> **TUJUAN**
Menurut kutipan teks, istilah apa yang dipakai Yoshihara Kunio (1980) untuk mencap aliran ekonomi yang berubah arah menjadi berhulu di swasta?

> **KUTIPAN TEKS**
Terlepas dari pendekatan apa yang digunakan, kiranya tidak begitu penting dipertentangkan. Biarlah itu urusan para teoritisi dikampus atau di laboratorium.  Yang jelas  Thee Kian Wie menyatakan sinyalemen tersebut  bukan tanpa dasar, alias asal-asalan. Dasarnya  adalah pengalaman sejarah perekonomian yang berhubungan dengan aspek-aspek diluarnya.
            Dari sejarah terlihat bahwa kebijakan-kebijakan penting yang diputuskan suatu rezim, selalu melahirkan struktur, sistem atau  tatanan sendiri. Tatanan nan mirip   air yang  selalu menciptakan arusnya sendiri. Arus yang  mengalir dari tempat yang tinggi ketempat yang rendah sebagaimana kodratnya.
Aliran demikian mencuat ketika Soeharto membuka kran lebar-lebar kepada modal asing (open door policy). Dengan pengendalian yang sentralistik dan berlebih-lebihan (Mahbub Ul Haq, 1974) tampillah arus baru yang sama sekali bertolak belakang dengan arus ekonomi (politik) sebelumnya.
            Aliran yang sebelumnya berhulu di negara (BUMN/BUMD/Bumdes dan koperasi), berubah arah menjadi berhulu di swasta, namun tidak begitu jelas, alias malu-malu. Yoon Hwan Shin (1987) menyebutnya sebagai “capitalist in formation”, sedang Yoshihara Kunio (1980) sebelumnya mencapnya sebagai “ersatz capitalism”

> **CUPLIKAN DATA**

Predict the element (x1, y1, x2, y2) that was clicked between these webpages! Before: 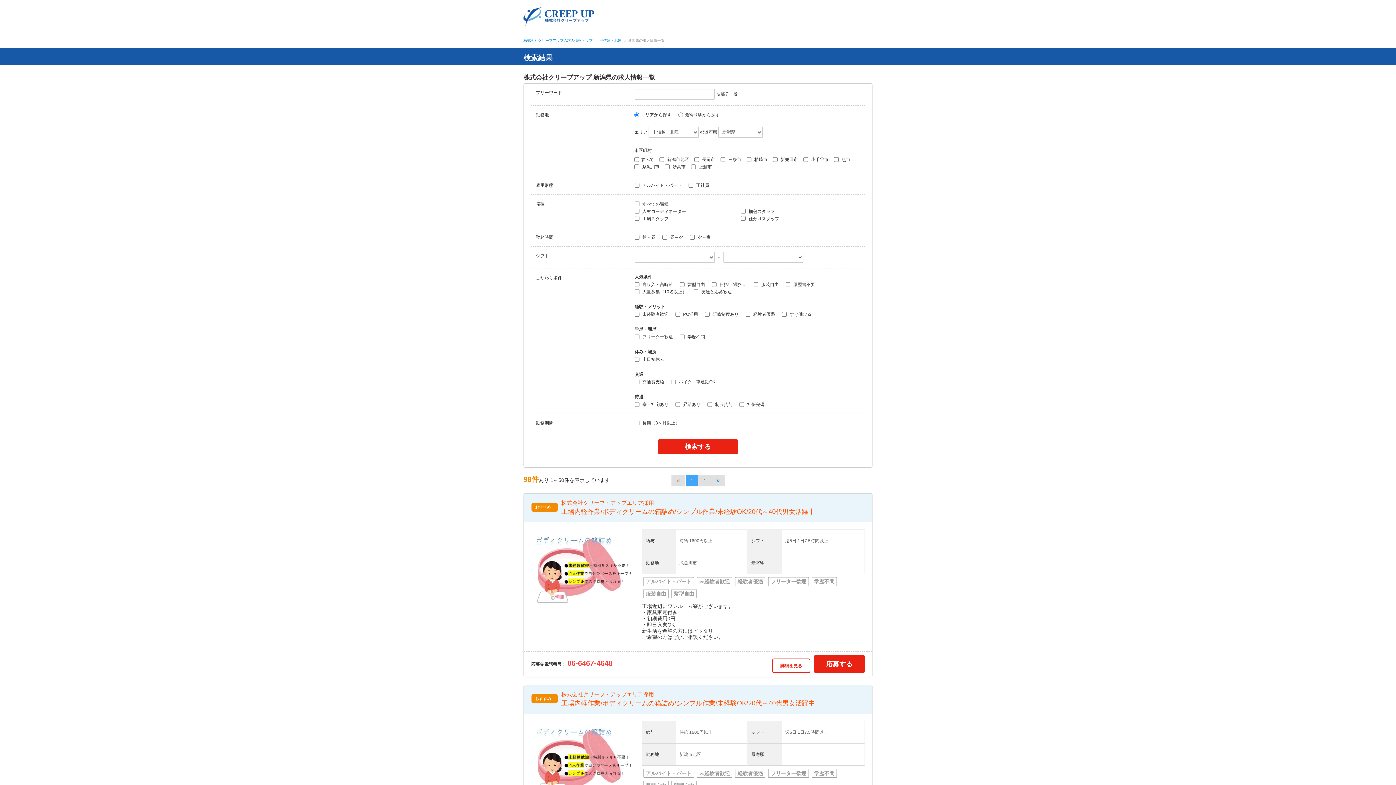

> **JAWABAN TUGAS**
“ersatz capitalism”